Stored items from a collection:
....................

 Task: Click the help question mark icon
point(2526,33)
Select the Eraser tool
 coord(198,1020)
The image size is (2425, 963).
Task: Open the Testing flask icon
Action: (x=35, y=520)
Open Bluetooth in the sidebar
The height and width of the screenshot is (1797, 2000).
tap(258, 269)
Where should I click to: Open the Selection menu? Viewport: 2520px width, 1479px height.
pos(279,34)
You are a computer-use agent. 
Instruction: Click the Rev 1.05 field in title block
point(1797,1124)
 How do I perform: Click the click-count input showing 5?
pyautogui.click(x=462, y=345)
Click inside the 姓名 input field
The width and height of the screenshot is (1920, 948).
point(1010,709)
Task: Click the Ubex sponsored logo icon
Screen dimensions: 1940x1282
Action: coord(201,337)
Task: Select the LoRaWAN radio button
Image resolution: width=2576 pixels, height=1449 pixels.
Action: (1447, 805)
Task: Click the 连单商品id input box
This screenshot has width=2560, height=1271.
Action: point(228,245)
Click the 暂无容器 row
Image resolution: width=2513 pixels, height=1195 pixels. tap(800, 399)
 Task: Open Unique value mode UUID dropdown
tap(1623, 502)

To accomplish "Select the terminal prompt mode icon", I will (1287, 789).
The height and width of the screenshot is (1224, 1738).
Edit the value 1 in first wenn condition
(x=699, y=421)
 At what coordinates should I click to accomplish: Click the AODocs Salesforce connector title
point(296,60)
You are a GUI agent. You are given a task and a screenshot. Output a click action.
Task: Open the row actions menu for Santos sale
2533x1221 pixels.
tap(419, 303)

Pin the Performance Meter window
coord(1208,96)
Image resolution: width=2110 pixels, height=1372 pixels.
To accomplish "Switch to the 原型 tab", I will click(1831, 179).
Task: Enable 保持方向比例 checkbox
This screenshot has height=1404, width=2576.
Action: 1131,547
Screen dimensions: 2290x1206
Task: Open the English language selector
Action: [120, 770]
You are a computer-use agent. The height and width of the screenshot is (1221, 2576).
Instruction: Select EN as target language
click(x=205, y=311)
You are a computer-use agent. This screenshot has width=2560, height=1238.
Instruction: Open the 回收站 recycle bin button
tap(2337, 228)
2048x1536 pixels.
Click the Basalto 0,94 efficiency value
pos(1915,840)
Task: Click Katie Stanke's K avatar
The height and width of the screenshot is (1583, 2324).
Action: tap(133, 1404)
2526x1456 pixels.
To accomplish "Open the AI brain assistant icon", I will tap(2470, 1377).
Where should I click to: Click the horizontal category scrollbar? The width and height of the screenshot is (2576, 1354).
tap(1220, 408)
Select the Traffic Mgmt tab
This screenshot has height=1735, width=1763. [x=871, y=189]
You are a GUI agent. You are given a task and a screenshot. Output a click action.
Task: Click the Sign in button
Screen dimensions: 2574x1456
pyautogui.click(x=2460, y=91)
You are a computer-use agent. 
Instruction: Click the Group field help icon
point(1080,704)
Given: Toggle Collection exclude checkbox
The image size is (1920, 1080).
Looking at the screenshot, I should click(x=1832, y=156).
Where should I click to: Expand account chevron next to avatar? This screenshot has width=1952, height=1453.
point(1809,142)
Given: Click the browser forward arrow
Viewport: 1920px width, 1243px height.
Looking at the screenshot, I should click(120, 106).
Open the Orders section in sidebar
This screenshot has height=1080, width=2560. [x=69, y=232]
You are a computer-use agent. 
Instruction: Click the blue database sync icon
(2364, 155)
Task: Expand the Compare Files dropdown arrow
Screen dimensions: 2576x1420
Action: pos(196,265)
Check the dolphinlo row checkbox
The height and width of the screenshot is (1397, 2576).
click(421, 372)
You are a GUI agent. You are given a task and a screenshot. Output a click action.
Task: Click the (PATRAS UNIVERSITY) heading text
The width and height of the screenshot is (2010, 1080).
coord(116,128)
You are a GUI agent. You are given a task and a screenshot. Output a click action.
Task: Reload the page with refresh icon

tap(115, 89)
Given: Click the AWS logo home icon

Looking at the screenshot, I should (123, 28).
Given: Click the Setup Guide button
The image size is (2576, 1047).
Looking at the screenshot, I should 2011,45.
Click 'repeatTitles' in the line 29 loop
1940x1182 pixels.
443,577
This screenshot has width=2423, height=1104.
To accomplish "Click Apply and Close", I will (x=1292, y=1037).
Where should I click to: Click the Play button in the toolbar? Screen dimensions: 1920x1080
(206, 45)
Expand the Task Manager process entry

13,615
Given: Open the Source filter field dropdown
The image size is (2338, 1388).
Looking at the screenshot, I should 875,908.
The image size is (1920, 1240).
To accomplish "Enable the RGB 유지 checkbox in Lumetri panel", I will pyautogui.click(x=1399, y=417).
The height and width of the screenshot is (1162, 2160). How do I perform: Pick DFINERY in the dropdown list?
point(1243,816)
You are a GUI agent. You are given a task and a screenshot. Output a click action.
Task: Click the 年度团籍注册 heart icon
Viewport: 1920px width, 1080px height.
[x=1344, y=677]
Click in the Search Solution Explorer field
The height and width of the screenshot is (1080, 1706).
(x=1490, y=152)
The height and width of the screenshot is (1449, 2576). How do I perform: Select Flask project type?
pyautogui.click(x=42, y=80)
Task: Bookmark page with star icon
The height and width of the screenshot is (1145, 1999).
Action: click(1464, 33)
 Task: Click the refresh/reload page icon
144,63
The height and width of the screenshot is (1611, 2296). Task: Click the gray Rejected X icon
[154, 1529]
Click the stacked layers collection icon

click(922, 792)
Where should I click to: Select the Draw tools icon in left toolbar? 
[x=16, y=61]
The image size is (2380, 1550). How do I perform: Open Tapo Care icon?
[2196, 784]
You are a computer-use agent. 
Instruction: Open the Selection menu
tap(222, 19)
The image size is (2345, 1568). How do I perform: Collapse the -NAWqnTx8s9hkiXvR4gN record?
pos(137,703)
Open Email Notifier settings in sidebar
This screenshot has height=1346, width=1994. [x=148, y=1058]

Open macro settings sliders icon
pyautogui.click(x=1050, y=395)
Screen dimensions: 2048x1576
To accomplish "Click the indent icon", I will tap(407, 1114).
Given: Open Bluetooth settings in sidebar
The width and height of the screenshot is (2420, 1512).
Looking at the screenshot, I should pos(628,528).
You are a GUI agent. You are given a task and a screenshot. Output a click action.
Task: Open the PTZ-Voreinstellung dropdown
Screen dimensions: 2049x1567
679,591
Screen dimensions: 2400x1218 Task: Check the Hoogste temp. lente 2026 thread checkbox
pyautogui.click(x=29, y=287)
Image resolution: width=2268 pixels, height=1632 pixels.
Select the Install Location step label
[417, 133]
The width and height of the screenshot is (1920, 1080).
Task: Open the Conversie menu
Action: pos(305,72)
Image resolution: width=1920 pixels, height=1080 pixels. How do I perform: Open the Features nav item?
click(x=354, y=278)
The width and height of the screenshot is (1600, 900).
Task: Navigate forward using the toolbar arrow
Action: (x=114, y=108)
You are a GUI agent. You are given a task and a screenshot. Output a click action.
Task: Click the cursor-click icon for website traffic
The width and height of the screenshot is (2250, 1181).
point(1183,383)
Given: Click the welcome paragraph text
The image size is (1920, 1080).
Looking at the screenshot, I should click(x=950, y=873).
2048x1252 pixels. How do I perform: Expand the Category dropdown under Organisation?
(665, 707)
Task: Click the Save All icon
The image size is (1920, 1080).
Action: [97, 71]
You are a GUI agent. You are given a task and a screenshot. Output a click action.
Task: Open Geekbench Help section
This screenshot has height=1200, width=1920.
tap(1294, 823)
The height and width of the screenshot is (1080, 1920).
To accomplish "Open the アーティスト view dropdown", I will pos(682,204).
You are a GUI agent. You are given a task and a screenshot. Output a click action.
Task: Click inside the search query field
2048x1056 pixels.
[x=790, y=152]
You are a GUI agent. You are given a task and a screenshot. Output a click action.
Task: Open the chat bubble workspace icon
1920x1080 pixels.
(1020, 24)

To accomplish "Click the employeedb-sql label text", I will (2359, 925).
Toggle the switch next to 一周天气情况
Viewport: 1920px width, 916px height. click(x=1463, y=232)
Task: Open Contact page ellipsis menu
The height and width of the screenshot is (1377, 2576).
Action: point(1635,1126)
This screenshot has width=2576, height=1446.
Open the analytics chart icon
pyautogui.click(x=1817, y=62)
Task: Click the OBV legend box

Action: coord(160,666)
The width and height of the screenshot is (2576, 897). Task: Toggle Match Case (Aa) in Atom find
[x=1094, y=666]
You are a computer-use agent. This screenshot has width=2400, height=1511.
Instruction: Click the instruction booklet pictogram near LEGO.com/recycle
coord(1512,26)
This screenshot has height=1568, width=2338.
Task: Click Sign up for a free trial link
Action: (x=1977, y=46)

....................

Action item: Whenever the word "Bluetooth" shows up in a line of the entries above, copy that line.

Task response:
Open Bluetooth in the sidebar
Given: Open Bluetooth settings in sidebar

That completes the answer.